Problem statement — The span to repeat in the listing below runs from the line containing "Like Sam P's post with the heart icon" to the line containing "Given: Click the yellow", inclusive. Repeat it exactly, and only it.
━━━━━━━━━━
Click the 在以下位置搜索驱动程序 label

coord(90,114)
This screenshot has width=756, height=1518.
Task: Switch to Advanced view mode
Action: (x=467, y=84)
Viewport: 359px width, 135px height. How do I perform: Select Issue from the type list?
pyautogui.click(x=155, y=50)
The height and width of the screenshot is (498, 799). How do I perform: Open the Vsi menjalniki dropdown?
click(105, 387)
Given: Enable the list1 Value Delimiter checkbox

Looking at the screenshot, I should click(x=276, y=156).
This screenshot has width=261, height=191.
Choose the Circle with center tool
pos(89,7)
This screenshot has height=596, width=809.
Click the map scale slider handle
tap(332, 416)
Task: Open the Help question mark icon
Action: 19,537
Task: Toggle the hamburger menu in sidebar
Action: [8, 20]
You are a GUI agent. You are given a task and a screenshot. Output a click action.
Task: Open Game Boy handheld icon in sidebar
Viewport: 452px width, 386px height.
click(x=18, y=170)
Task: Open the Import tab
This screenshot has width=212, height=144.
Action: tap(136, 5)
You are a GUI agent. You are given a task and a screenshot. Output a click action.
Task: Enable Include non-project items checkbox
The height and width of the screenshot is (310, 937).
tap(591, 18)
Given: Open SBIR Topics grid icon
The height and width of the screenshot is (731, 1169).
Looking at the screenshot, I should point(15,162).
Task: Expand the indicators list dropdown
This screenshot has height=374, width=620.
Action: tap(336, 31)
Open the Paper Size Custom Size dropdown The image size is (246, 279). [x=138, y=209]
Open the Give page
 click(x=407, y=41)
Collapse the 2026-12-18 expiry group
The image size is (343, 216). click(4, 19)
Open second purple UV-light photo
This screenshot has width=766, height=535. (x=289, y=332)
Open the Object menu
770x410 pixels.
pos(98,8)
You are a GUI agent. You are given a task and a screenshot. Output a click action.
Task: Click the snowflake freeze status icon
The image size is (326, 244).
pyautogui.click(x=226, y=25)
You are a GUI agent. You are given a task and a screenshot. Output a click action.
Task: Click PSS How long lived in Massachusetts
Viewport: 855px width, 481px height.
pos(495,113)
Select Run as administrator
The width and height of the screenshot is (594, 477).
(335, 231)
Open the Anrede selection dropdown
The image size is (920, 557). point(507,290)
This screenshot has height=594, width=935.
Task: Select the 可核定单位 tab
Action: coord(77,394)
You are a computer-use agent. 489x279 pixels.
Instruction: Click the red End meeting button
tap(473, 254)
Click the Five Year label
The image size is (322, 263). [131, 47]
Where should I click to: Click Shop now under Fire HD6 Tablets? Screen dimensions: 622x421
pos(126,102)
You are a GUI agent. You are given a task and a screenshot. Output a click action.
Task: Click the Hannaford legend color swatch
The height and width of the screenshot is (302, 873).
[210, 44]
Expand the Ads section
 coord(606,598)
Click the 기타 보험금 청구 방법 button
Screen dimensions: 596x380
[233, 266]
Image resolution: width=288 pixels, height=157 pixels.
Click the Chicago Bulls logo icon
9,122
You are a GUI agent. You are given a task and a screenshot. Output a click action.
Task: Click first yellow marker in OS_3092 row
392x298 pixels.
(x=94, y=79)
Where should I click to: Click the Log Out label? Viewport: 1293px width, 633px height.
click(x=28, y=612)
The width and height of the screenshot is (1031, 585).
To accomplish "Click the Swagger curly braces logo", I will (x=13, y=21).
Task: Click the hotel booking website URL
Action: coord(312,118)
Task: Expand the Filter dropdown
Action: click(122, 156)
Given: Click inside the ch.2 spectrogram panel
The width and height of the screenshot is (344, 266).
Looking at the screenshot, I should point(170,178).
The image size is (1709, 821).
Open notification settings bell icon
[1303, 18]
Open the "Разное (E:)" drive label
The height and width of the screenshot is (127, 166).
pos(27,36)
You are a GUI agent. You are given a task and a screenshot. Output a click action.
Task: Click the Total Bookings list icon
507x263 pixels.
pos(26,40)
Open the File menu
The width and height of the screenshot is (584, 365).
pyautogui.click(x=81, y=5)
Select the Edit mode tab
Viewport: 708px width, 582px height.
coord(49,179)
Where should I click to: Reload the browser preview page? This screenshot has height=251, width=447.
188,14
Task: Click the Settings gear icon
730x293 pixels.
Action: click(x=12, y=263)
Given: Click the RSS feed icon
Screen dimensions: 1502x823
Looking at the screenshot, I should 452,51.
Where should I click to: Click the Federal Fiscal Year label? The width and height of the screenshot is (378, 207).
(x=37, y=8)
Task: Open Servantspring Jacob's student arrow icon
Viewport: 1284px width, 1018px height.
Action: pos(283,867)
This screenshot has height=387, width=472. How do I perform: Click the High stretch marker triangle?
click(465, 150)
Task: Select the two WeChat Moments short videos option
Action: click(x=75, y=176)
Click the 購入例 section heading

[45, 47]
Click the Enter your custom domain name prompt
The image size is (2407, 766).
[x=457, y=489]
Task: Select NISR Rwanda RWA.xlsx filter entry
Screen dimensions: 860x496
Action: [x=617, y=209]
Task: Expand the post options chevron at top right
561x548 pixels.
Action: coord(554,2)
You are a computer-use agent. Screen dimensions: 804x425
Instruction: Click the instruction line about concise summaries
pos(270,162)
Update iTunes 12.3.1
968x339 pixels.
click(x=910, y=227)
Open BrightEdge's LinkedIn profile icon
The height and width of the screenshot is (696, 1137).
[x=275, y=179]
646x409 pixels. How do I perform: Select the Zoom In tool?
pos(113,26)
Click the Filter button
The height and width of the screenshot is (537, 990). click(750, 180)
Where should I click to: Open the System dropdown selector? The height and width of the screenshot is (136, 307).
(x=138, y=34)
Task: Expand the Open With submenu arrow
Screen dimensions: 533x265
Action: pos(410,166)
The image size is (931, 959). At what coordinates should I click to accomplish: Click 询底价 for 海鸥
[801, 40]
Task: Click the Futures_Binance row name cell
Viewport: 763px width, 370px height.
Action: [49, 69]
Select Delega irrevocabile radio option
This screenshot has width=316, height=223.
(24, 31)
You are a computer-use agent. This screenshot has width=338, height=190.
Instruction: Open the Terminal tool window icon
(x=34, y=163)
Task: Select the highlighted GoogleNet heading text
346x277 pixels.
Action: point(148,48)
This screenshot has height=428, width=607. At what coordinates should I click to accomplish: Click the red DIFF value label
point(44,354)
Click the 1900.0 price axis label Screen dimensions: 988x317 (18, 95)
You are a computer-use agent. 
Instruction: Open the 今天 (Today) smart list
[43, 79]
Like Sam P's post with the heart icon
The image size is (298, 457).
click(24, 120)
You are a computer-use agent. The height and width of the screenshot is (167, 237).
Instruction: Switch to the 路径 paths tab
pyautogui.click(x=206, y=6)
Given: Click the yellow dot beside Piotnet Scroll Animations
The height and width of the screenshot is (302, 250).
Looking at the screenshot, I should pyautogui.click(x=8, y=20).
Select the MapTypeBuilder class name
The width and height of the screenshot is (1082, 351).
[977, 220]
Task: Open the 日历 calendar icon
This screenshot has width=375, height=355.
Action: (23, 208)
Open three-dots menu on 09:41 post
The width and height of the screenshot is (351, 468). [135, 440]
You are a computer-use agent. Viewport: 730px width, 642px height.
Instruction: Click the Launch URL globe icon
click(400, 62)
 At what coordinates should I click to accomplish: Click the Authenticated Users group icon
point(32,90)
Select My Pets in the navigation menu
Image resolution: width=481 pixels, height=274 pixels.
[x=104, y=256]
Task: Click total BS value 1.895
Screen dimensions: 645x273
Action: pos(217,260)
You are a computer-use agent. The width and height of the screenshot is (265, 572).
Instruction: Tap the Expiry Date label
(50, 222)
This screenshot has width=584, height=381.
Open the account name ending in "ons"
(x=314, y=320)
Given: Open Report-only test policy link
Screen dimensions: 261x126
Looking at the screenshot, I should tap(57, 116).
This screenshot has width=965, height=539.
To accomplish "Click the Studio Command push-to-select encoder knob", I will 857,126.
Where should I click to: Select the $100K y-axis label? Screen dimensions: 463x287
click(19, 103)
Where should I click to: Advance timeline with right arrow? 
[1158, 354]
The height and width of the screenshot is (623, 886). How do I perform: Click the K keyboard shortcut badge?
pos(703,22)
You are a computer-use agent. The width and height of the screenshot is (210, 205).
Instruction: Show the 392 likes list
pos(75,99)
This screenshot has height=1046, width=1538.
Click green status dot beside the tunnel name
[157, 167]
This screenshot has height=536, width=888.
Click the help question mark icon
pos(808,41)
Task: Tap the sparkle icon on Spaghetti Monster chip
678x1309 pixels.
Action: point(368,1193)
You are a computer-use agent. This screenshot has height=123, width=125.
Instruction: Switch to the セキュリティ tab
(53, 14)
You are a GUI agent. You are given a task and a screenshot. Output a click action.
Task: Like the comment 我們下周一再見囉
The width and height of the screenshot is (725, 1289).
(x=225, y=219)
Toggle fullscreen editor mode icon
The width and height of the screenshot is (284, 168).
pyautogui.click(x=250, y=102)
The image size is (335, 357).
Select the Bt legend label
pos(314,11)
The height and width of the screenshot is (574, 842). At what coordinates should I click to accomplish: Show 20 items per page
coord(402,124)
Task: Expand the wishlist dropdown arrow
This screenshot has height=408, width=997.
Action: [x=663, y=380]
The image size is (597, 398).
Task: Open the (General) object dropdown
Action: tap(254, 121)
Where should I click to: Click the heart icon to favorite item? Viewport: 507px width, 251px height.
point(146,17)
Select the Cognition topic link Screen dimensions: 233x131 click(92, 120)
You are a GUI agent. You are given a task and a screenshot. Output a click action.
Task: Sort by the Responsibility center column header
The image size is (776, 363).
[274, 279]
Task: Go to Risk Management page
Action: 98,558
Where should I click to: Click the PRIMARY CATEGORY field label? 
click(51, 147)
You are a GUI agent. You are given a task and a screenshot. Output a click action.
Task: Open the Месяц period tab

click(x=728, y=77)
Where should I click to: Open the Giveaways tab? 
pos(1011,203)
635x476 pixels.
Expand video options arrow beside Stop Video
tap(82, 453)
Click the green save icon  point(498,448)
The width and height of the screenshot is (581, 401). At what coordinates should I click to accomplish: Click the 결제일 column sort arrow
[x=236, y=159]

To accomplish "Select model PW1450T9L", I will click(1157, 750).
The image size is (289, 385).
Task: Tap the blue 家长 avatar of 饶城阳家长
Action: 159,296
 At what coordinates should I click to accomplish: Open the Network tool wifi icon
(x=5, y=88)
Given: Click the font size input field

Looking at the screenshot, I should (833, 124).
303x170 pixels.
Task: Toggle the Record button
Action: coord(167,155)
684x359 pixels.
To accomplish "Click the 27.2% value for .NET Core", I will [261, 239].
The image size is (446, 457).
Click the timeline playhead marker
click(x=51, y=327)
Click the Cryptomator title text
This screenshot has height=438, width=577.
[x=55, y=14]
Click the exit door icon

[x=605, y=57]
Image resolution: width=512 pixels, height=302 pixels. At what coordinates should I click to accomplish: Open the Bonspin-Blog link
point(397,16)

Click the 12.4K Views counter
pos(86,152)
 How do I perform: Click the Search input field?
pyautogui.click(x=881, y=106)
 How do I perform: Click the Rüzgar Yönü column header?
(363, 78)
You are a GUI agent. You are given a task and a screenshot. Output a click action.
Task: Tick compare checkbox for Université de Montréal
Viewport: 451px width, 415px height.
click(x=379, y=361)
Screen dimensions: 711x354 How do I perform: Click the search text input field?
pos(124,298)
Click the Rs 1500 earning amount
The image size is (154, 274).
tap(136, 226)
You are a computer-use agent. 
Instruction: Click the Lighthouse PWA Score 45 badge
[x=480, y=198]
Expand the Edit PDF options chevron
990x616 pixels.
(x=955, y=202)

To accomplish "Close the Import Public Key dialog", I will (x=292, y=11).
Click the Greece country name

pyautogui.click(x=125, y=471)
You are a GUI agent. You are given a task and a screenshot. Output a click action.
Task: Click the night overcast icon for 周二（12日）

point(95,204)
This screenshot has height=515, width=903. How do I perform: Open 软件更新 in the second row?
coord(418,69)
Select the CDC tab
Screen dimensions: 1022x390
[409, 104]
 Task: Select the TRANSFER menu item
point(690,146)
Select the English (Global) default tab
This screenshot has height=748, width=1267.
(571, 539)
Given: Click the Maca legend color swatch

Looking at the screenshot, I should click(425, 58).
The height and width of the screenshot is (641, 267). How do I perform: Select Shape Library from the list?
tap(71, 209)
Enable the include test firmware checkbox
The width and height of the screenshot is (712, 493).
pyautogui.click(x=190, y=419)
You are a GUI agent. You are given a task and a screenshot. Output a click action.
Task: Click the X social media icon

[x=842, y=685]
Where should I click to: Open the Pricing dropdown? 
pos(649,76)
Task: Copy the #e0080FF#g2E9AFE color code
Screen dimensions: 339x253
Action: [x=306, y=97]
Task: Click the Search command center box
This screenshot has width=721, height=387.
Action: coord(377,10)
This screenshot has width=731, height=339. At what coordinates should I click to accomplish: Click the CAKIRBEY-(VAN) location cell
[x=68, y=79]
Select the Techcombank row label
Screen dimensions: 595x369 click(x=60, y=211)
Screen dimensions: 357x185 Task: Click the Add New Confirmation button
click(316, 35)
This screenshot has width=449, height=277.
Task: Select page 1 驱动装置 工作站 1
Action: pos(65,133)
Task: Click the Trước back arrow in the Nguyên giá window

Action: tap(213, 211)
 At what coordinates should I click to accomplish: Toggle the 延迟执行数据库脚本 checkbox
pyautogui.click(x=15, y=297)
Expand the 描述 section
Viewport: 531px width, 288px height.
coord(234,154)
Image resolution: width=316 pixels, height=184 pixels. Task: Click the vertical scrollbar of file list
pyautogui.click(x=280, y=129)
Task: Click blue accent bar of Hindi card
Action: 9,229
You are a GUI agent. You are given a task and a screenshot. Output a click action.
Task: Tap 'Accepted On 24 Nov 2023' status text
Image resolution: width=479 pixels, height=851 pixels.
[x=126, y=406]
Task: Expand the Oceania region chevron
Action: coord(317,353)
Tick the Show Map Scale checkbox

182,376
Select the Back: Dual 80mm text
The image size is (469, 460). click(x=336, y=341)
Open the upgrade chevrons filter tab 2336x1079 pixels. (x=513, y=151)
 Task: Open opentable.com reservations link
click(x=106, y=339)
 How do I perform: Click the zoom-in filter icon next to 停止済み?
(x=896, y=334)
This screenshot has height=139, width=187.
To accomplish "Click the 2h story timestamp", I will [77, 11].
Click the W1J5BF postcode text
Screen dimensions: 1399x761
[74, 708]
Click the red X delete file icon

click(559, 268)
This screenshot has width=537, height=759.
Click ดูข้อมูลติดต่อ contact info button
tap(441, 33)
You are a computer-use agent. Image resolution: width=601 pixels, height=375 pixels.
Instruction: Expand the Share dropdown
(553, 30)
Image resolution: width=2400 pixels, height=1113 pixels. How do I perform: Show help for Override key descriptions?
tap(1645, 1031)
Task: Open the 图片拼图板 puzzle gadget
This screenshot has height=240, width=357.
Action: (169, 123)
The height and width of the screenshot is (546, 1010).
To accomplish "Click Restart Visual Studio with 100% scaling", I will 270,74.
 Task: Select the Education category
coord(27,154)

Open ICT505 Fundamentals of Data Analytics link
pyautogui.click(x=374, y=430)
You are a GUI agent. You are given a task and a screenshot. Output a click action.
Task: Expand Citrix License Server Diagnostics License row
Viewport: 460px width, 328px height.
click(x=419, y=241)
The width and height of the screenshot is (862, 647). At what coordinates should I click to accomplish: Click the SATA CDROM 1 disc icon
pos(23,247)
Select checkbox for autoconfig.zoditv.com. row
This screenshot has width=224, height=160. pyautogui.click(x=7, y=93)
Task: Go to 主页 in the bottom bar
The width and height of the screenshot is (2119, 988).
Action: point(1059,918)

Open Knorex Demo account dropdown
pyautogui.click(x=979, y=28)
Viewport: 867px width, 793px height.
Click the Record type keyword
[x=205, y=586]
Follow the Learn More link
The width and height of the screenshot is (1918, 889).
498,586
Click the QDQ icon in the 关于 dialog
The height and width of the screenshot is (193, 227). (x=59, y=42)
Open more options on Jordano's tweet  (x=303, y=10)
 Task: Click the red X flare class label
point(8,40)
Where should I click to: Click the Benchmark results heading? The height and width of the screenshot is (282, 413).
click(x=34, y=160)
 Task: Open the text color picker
━━━━━━━━━━
Exercise solution —
Like Sam P's post with the heart icon
The image size is (298, 457).
click(24, 120)
You are a computer-use agent. The height and width of the screenshot is (167, 237).
Instruction: Switch to the 路径 paths tab
pyautogui.click(x=206, y=6)
Given: Click the yellow dot beside Piotnet Scroll Animations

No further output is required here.